*Work request:* Reproduce precisely the lines of the material below from the line containing "590x323 pixels." up to and including its last line. Pictures must not be copied.

*-*-*

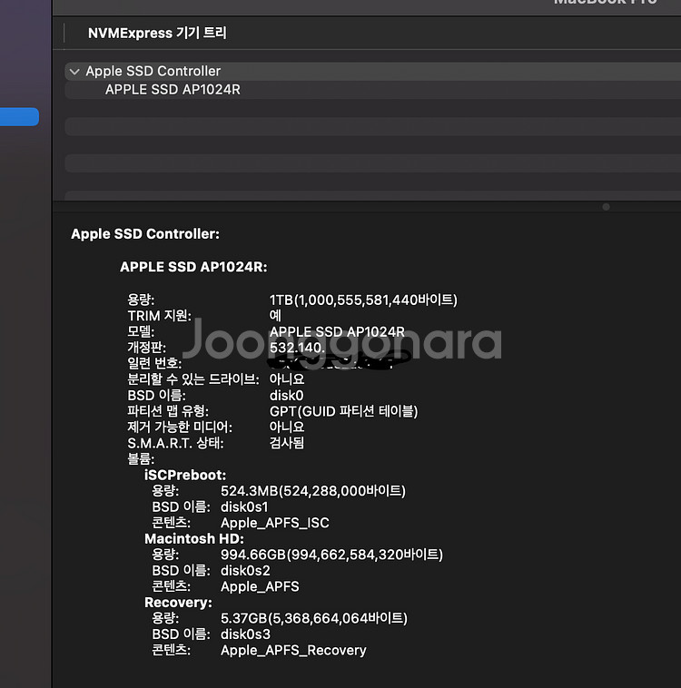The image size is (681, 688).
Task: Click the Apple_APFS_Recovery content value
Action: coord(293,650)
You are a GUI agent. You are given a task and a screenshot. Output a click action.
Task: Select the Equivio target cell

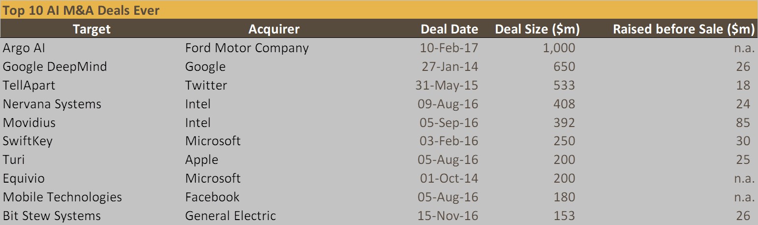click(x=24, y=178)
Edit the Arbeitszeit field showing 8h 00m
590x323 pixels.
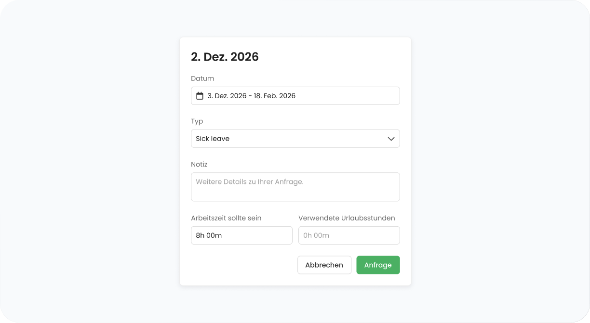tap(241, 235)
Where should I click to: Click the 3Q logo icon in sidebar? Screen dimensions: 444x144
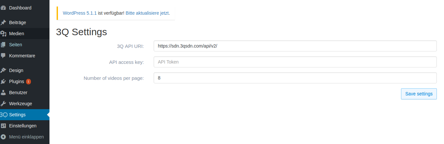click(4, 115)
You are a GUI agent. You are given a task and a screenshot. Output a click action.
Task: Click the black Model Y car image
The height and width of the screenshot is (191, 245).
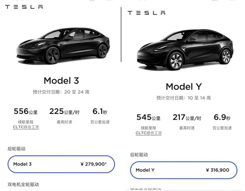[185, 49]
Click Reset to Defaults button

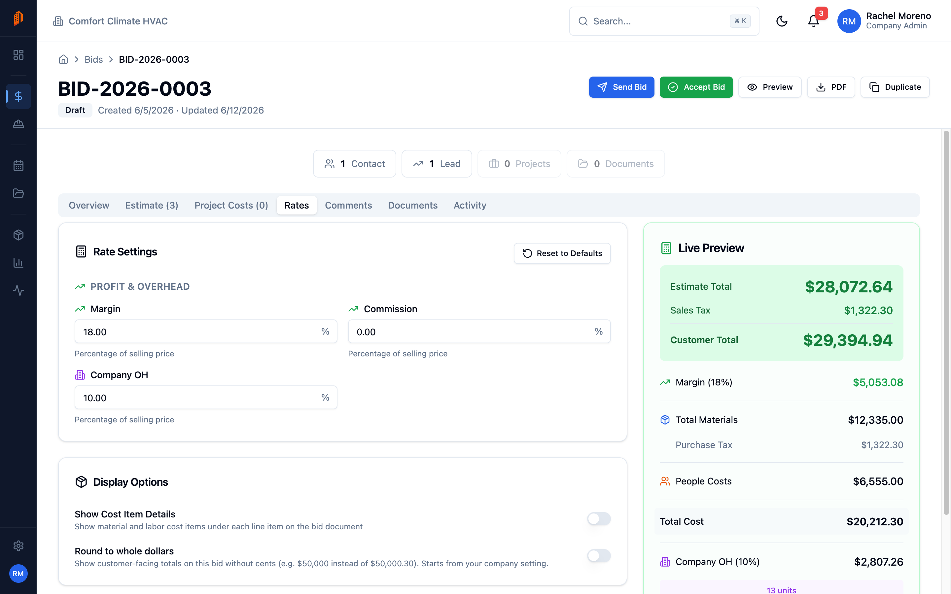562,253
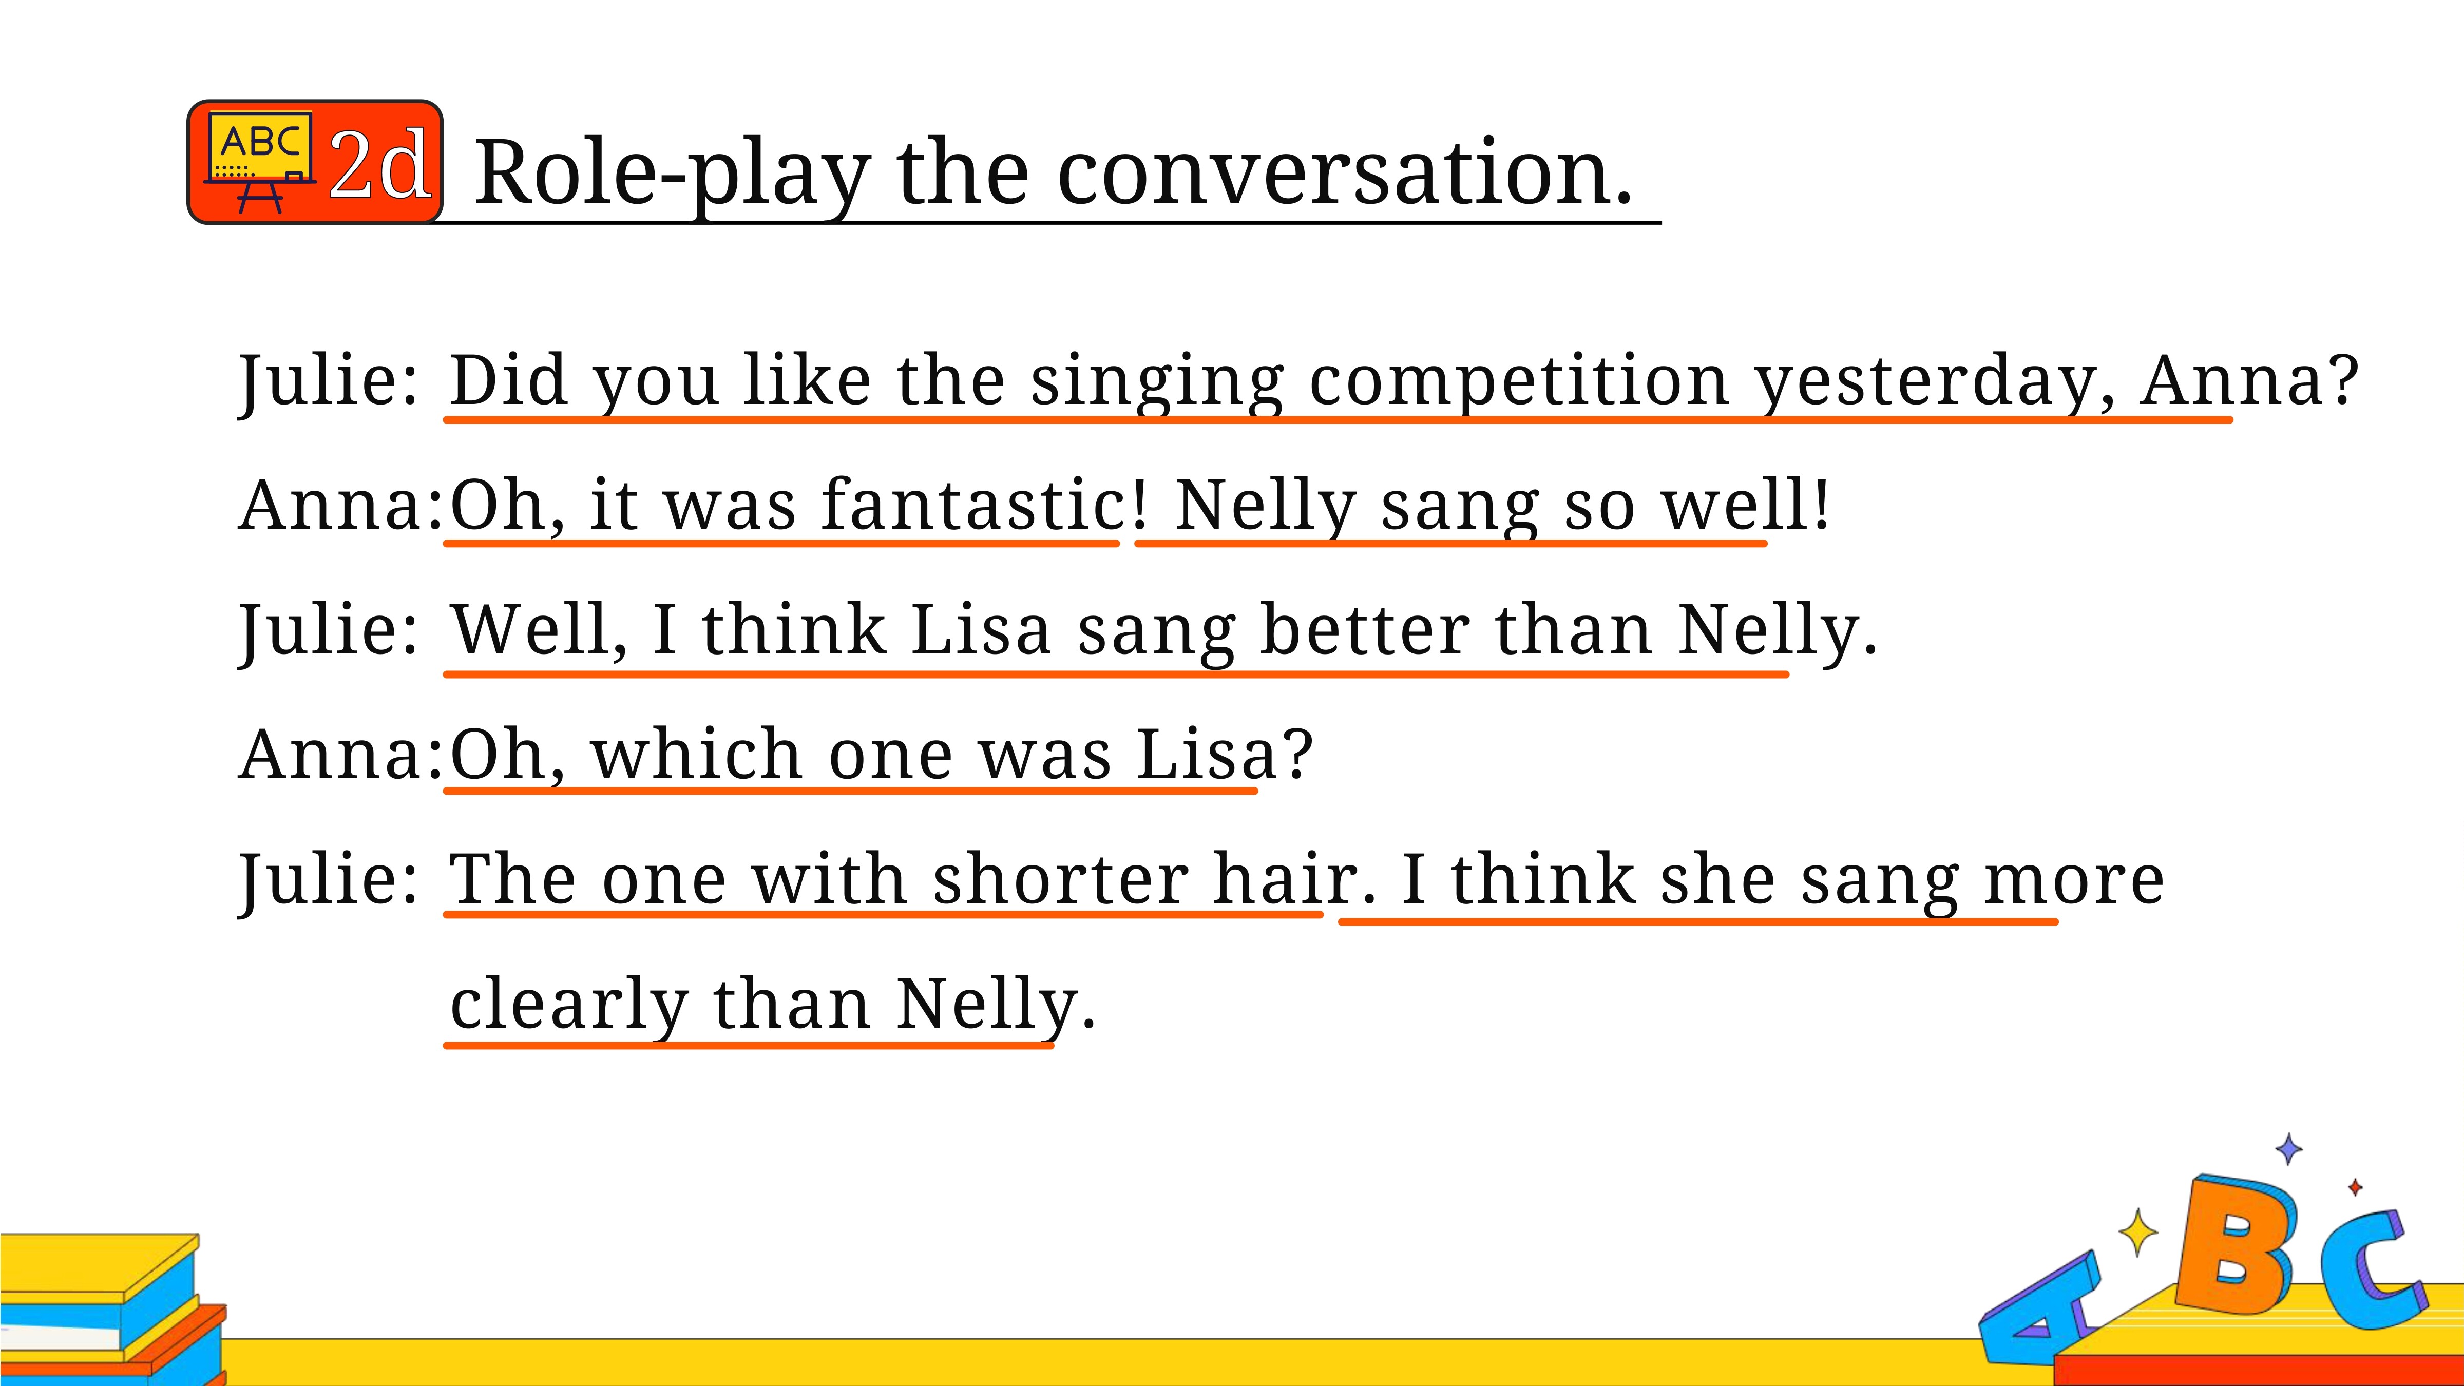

*-*-*

*Reply:*
590x323 pixels.
tap(241, 235)
Where should I click to: Click the 3Q logo icon in sidebar? Screen dimensions: 444x144
click(4, 115)
You are a GUI agent. You are given a task and a screenshot. Output a click action.
Task: Click the black Model Y car image
The height and width of the screenshot is (191, 245).
[185, 49]
Click Reset to Defaults button

562,253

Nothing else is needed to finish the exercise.